» **AVAILABLE RECORDS**
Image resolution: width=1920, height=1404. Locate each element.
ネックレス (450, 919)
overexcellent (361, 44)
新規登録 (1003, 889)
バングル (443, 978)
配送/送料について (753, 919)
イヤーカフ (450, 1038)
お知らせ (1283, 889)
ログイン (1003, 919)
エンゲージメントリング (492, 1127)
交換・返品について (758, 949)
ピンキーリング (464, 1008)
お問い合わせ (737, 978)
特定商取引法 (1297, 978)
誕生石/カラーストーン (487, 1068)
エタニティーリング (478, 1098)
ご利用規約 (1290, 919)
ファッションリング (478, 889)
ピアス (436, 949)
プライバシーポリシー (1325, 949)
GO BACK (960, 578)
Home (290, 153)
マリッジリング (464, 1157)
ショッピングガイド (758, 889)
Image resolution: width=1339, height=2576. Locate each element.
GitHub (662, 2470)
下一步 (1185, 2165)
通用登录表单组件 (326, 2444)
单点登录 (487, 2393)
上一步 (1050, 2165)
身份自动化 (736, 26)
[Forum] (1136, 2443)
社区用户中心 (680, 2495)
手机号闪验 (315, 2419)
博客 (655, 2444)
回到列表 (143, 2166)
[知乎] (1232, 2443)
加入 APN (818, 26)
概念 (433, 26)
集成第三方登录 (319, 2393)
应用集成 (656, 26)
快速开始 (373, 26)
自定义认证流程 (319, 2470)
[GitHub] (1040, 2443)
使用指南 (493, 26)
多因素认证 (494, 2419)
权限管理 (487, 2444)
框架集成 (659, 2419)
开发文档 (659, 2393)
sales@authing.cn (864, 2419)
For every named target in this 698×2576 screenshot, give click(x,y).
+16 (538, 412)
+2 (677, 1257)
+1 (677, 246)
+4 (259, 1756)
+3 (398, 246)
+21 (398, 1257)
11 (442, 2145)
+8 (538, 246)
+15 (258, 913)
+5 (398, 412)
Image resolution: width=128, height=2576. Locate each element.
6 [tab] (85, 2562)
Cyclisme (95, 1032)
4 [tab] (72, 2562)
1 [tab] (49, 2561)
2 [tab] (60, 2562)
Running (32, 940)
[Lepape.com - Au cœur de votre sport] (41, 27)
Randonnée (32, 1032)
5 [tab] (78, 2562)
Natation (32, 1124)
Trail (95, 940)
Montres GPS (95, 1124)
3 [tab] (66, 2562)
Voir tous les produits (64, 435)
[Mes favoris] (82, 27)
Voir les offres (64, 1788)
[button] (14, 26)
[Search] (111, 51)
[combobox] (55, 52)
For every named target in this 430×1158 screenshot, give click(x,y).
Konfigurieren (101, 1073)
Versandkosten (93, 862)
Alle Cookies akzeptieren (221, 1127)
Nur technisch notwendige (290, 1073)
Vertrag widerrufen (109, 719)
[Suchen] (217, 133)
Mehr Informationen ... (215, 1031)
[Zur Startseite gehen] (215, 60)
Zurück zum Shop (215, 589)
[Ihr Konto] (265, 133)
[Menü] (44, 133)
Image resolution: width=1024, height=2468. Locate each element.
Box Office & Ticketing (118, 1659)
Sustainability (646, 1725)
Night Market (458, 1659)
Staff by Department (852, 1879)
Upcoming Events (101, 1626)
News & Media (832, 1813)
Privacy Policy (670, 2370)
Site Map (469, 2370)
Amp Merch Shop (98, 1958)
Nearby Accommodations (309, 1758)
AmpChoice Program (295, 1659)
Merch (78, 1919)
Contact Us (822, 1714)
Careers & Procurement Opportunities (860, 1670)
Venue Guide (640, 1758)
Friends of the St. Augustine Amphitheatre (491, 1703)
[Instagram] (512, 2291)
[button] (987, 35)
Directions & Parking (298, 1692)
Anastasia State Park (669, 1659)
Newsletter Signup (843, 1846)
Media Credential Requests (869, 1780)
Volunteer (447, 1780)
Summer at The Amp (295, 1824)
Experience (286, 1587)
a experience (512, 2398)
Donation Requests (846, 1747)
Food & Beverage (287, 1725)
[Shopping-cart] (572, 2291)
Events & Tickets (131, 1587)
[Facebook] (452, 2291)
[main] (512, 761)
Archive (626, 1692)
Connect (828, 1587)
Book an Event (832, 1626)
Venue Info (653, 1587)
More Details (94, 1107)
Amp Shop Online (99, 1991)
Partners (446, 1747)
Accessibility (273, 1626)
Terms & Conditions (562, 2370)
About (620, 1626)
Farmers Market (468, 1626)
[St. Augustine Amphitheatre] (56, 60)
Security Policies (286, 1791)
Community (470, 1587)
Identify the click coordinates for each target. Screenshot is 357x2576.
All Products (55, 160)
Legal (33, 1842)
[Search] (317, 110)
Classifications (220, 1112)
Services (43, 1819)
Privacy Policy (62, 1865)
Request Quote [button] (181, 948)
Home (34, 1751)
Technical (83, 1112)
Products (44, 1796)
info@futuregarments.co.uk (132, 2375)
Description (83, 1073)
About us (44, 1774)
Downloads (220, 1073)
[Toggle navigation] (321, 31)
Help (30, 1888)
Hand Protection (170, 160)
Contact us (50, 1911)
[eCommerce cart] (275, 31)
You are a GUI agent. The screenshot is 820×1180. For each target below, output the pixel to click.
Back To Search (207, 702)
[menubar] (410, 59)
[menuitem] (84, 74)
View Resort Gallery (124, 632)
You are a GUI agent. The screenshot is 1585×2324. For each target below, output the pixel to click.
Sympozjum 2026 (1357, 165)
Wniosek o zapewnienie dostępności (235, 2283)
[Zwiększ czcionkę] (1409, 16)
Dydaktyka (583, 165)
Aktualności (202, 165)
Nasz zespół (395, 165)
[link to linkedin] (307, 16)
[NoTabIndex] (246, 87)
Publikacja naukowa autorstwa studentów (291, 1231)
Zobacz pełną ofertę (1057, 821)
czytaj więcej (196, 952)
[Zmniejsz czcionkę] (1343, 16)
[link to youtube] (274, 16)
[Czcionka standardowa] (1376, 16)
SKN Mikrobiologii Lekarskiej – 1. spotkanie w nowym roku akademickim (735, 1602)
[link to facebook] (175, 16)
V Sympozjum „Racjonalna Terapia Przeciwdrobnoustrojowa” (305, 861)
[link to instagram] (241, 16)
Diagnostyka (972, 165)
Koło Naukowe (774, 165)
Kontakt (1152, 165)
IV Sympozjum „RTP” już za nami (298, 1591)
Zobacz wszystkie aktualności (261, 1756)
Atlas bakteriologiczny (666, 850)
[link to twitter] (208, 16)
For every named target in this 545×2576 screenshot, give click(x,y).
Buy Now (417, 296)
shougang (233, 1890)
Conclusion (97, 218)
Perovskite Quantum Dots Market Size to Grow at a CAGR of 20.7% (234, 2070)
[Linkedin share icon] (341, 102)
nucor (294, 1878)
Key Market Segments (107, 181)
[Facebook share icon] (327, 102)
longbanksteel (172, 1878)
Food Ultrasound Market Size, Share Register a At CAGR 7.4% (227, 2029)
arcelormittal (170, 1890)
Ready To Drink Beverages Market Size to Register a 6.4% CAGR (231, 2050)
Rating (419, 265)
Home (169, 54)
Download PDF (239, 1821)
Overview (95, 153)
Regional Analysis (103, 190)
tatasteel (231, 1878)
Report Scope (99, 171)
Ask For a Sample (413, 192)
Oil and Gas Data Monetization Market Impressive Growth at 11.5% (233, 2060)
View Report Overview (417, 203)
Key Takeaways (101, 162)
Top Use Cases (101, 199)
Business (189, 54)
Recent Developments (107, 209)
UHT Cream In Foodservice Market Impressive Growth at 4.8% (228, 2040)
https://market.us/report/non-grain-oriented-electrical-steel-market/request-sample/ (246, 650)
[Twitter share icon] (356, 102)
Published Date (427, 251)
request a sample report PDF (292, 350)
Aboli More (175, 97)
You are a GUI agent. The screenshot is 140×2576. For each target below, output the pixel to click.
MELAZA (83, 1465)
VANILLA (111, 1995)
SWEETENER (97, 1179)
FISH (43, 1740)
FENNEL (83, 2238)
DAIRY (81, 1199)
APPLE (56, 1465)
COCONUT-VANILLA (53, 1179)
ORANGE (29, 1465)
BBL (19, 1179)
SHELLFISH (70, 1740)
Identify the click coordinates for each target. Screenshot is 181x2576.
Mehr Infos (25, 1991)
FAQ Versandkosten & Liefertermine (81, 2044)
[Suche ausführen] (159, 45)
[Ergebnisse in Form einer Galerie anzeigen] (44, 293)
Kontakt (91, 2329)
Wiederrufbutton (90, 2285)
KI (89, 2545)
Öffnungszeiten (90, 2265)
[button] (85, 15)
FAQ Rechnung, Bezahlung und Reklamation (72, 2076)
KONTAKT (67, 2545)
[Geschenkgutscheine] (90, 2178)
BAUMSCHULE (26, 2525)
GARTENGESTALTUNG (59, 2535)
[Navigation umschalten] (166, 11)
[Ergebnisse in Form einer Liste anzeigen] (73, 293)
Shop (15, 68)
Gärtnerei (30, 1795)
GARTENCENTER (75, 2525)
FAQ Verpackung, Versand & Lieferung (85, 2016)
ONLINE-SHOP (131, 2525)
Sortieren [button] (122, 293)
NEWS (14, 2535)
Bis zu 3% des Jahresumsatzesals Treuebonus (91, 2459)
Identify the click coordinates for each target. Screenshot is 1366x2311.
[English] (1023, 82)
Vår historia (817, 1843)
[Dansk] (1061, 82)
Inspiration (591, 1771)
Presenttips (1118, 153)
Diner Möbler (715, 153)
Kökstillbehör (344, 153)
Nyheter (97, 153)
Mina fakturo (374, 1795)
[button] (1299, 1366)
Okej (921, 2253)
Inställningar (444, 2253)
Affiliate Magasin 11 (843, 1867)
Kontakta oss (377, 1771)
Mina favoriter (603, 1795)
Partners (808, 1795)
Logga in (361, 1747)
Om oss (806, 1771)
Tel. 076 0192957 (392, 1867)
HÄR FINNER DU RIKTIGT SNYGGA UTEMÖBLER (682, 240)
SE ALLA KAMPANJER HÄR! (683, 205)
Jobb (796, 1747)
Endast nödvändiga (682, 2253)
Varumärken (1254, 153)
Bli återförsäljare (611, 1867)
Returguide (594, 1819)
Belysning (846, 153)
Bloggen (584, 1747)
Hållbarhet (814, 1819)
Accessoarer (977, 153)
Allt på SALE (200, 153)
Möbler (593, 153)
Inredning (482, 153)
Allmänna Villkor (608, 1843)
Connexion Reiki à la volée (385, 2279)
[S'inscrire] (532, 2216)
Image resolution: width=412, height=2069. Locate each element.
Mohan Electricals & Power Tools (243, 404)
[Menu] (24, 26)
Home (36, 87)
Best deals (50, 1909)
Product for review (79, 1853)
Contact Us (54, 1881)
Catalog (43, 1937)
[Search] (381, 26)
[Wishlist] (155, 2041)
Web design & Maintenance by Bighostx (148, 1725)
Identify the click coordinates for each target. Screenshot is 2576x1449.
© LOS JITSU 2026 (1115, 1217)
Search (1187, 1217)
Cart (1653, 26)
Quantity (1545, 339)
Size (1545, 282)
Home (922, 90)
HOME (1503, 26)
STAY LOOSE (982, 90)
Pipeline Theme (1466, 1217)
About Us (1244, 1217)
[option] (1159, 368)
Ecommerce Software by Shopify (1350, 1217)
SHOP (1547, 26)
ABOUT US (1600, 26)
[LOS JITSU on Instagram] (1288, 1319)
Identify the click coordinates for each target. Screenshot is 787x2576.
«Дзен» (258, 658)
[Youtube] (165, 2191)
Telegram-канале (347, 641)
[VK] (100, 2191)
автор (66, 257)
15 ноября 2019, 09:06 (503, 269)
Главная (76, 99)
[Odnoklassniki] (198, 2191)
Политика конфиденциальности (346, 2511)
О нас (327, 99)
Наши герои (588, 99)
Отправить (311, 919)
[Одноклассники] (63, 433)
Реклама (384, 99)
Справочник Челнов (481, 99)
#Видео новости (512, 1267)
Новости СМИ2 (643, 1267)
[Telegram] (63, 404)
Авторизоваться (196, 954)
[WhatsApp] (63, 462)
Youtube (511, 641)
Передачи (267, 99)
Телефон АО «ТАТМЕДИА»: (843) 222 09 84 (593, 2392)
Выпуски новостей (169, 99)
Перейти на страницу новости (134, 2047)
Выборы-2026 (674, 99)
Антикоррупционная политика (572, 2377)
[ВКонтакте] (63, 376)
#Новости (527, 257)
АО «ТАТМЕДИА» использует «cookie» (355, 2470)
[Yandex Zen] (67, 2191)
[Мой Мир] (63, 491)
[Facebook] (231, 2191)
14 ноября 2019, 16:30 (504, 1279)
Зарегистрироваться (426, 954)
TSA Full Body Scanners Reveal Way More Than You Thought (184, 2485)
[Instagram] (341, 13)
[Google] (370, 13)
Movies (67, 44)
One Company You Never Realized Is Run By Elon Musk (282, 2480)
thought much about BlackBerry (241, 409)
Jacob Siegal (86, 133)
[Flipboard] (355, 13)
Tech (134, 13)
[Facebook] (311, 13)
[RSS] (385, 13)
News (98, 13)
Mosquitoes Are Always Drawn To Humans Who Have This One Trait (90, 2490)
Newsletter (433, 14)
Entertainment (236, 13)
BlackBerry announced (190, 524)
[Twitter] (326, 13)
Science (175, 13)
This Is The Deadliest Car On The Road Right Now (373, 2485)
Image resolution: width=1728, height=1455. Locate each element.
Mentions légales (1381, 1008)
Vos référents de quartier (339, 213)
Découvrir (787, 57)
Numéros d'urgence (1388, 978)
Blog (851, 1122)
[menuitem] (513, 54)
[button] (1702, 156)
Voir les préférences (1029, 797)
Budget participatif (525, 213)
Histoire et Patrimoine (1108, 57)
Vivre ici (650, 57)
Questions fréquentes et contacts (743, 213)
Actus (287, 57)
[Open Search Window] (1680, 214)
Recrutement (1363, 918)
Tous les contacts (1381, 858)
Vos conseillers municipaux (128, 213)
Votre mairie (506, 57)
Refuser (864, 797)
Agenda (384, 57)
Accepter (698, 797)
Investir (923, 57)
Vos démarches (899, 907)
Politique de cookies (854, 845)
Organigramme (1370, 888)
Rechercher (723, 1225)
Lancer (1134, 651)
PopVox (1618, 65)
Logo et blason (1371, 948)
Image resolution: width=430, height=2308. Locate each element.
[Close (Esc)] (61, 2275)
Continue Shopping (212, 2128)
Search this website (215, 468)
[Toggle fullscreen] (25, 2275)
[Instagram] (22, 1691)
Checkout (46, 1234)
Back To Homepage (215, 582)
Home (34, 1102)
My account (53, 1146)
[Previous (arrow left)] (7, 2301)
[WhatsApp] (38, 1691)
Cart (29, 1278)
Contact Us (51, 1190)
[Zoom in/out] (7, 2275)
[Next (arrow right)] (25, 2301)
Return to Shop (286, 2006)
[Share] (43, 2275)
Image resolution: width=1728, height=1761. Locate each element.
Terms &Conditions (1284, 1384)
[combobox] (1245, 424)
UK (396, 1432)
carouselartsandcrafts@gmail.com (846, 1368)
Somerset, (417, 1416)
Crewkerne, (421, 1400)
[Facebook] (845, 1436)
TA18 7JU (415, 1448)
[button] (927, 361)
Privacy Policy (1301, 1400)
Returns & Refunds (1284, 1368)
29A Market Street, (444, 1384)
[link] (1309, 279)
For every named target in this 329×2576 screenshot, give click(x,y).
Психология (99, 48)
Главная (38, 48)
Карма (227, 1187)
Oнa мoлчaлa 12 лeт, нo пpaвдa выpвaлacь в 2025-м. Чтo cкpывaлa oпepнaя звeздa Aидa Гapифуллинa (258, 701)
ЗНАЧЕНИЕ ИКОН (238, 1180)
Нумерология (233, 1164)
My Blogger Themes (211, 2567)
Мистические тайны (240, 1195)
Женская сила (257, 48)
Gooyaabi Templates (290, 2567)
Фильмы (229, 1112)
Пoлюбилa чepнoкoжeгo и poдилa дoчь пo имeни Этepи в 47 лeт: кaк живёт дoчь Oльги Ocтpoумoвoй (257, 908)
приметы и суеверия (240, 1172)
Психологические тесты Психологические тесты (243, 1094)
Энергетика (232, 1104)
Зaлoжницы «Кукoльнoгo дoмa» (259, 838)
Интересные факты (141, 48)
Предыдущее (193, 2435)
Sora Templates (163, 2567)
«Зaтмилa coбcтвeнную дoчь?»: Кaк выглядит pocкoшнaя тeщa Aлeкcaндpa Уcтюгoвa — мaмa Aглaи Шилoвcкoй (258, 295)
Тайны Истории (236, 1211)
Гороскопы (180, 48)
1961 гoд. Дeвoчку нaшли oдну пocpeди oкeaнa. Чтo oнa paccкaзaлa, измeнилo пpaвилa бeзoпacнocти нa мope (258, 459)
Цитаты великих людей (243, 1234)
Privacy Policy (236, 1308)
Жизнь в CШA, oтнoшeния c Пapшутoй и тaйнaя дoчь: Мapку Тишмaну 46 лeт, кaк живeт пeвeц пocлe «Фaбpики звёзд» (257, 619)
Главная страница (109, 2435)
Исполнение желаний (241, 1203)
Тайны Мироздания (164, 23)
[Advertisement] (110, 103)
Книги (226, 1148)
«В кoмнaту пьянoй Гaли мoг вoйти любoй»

» **WHAT YOU SHOULD DO**
Start with the line above that contains "Diner Möbler (715, 153)" and end with the line that contains "Logga in (361, 1747)". Write out those lines exactly, and only those.

» **YOUR RESPONSE**
Diner Möbler (715, 153)
Kökstillbehör (344, 153)
Nyheter (97, 153)
Mina fakturo (374, 1795)
[button] (1299, 1366)
Okej (921, 2253)
Inställningar (444, 2253)
Affiliate Magasin 11 (843, 1867)
Kontakta oss (377, 1771)
Mina favoriter (603, 1795)
Partners (808, 1795)
Logga in (361, 1747)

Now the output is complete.